下の茶色い部分に入っている砂糖の粒がじゃりじゃりするのも

たまらないな……」


そう言いながら、牛乳と共に一本食べつくしてしまった。


「ふぅ……生き返ったぜ」



凛桜は2個で1組になるように柿の軸にヒモの両端を結んでいた。


「器用だな……。

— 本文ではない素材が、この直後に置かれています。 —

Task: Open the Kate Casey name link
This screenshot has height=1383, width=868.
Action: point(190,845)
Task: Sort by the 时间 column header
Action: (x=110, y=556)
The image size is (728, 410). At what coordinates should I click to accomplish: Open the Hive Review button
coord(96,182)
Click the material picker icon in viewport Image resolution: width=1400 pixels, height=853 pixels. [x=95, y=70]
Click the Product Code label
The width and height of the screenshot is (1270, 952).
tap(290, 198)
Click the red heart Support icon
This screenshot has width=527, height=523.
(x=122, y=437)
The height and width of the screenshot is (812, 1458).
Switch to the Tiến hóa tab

俺も手伝うぜ」


「私はお湯を沸かしてくるので、残りも同じように

お願いしてもいいですか?」


「おう、任せろ」


そして、グラグラと沸騰した鍋に柿を数秒入れて引き上げる

作業をはじめた。


「こうすると、カビが生えにくくなります」


「細かい作業がいるのだな」


そしてクロノスの背の高さをいかして、すべて軒先に

吊るして貰った。


「こうしてみると圧巻だな。

いつ頃食えるんだ、これは」


「そうですね、早くて三週間後くらいですかね」


「楽しみだな」


満足そうにその景色をみていた。


(食べる気満々かよ……)



そしていつもの如く夕飯を食べるべく食卓に陣取っていた。


「今日の飯はなんだ?」


お前は旦那か……。

まぁ、出さないと帰らないので作りますが……。


「今日は、鶏ときのこのだし炊きごはん。

たことさやいんげんのごまマヨサラダと豚汁です」


「おぉ……旨そうだ、頂きます」


遠慮を知らないのだろうか、ご飯3杯、豚汁2杯

お替りをして、デザートに梨を3つ食べて帰っていったわ。


もちろん今日もお弁当もせがまれた。


メニューは、白ご飯に角煮、煮卵、ブロッコリーに赤パプリカ。

デザートにカステラを1本つけた。


「くれぐれも蛇族には気をつけろよ。

油断すると色々な意味でペロリといかれるからな」


そう言ってまた庭の奥に消えていった。


色々な意味でペロリって一体……。

あんたのご飯ペロリも相当だと思いますけど……。